Task details: Every line from the beginning of the data through the line containing "Click the Lip" should be reproduced exactly, and no further lines should be output.

Material for this task:
○ ○ ○ ○
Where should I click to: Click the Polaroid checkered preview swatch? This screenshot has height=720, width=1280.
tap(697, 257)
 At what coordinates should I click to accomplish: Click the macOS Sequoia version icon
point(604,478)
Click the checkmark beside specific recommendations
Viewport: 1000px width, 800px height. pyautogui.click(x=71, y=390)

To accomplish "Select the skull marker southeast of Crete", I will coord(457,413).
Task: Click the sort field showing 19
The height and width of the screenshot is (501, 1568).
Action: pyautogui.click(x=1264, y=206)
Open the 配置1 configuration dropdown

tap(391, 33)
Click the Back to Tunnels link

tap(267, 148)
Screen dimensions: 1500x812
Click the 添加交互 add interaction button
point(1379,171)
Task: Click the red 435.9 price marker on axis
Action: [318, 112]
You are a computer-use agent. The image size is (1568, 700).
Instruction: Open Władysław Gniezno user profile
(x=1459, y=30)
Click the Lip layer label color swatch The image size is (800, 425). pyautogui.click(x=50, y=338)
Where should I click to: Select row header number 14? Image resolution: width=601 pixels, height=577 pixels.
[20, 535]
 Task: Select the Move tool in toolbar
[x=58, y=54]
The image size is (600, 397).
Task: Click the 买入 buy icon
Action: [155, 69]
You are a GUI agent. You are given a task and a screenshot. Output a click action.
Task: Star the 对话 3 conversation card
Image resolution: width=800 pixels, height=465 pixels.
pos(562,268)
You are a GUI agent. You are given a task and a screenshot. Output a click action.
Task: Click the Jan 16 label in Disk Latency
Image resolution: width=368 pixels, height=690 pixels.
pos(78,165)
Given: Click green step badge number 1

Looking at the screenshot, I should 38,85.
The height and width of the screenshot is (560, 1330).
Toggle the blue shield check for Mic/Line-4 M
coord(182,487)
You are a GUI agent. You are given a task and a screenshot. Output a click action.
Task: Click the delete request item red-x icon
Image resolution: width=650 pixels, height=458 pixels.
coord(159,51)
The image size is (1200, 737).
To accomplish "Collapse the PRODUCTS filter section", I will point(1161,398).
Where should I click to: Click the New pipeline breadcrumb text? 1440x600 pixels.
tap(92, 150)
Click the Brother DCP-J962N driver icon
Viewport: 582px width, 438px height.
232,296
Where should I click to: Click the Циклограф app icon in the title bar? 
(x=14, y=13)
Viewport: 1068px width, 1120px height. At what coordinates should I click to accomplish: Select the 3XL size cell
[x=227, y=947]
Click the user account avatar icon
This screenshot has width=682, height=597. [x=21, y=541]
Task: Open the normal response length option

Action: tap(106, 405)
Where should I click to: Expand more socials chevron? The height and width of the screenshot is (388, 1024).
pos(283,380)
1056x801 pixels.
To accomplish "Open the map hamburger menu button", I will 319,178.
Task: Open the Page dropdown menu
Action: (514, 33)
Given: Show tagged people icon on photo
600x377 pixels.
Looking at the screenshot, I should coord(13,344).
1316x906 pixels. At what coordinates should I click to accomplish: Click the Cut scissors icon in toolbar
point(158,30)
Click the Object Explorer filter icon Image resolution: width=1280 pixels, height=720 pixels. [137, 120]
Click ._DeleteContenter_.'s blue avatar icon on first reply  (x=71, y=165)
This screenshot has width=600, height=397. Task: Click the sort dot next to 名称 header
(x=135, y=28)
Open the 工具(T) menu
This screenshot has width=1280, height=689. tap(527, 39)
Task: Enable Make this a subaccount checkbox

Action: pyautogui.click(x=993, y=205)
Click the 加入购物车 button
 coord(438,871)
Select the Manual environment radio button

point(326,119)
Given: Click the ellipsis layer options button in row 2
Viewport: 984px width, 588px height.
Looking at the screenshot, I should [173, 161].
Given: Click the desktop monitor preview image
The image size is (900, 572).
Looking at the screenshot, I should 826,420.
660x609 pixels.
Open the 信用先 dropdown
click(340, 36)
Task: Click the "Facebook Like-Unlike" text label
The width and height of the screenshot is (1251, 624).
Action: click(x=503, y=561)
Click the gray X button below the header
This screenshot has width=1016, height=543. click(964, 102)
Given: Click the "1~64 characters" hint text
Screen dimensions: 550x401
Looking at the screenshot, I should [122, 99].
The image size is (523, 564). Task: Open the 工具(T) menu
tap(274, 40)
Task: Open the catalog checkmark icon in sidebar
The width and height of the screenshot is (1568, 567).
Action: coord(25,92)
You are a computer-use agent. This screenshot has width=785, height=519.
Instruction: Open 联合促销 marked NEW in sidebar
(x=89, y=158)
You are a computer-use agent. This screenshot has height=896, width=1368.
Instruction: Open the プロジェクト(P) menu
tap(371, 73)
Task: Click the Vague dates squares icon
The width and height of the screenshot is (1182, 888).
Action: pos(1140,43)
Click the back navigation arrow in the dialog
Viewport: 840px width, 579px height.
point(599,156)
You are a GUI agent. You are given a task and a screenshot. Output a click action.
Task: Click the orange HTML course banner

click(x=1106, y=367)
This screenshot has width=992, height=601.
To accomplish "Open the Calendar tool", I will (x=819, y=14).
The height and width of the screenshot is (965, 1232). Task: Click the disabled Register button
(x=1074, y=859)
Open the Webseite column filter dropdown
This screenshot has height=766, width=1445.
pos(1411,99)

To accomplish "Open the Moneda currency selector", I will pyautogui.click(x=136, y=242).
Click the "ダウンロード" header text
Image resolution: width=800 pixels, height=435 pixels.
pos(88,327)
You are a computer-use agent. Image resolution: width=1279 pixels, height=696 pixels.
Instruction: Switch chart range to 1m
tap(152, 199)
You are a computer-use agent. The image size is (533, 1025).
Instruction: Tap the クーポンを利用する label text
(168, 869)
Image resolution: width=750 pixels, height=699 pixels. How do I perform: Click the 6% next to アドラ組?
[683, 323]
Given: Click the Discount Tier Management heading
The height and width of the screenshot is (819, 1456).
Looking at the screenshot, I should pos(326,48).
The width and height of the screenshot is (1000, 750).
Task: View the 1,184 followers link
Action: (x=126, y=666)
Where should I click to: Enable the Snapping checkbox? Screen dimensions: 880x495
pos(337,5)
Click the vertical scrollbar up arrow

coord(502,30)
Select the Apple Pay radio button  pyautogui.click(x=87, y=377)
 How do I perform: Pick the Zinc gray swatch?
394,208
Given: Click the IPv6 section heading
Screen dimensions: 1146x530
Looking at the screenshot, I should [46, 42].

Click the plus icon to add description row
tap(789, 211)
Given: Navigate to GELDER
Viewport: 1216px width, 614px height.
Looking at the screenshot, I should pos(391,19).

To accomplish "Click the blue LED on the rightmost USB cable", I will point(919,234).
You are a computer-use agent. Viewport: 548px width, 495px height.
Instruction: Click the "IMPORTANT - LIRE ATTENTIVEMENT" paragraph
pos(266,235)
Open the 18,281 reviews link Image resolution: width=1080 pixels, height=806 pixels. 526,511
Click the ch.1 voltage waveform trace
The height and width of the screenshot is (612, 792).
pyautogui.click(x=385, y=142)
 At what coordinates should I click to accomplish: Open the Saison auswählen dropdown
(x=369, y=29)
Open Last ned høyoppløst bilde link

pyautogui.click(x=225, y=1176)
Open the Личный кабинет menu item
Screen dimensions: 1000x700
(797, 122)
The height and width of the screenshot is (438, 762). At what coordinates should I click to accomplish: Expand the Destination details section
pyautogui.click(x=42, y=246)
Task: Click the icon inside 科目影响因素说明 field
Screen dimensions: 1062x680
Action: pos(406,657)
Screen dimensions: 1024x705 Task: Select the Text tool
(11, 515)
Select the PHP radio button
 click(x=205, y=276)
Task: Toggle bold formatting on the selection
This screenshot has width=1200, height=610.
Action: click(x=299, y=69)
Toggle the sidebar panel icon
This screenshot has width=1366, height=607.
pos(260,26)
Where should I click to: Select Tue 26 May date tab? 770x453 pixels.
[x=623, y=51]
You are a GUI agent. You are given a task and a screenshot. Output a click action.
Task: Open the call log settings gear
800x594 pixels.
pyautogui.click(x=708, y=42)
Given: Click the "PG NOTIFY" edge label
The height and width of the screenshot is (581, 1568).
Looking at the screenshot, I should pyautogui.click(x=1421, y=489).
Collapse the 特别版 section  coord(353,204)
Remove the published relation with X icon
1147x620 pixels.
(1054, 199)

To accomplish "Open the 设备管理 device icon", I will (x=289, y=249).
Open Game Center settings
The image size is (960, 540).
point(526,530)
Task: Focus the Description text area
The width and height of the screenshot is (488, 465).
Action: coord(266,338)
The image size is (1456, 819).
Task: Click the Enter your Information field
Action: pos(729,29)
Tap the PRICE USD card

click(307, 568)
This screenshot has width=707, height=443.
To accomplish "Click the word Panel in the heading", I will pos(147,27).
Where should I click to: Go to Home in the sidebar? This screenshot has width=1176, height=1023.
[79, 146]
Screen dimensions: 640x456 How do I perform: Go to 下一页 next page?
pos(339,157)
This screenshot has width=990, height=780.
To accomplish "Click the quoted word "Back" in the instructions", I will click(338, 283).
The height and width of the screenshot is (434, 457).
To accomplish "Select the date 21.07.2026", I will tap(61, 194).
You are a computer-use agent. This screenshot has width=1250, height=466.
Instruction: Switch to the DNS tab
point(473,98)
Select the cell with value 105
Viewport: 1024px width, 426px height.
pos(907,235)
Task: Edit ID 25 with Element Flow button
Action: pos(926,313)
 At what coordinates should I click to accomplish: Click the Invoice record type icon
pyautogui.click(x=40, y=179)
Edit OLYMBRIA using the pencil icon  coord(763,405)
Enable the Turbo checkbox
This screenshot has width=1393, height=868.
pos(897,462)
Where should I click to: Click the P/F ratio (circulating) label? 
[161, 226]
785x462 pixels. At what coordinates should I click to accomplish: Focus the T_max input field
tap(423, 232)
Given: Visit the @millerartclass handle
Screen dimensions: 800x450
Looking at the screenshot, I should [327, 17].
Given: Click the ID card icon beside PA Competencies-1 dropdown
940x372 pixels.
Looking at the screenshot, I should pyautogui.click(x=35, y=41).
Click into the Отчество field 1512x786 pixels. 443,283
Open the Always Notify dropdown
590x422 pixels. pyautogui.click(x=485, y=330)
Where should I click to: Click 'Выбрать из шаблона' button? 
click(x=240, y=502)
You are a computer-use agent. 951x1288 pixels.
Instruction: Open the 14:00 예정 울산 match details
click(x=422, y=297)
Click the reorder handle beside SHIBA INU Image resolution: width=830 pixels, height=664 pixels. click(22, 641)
○ ○ ○ ○
Answer box:
Where should I click to: Click the Polaroid checkered preview swatch? This screenshot has height=720, width=1280.
tap(697, 257)
 At what coordinates should I click to accomplish: Click the macOS Sequoia version icon
point(604,478)
Click the checkmark beside specific recommendations
Viewport: 1000px width, 800px height. pyautogui.click(x=71, y=390)

To accomplish "Select the skull marker southeast of Crete", I will coord(457,413).
Task: Click the sort field showing 19
The height and width of the screenshot is (501, 1568).
Action: pyautogui.click(x=1264, y=206)
Open the 配置1 configuration dropdown

tap(391, 33)
Click the Back to Tunnels link

tap(267, 148)
Screen dimensions: 1500x812
Click the 添加交互 add interaction button
point(1379,171)
Task: Click the red 435.9 price marker on axis
Action: [318, 112]
You are a computer-use agent. The image size is (1568, 700).
Instruction: Open Władysław Gniezno user profile
(x=1459, y=30)
Click the Lip layer label color swatch The image size is (800, 425). pyautogui.click(x=50, y=338)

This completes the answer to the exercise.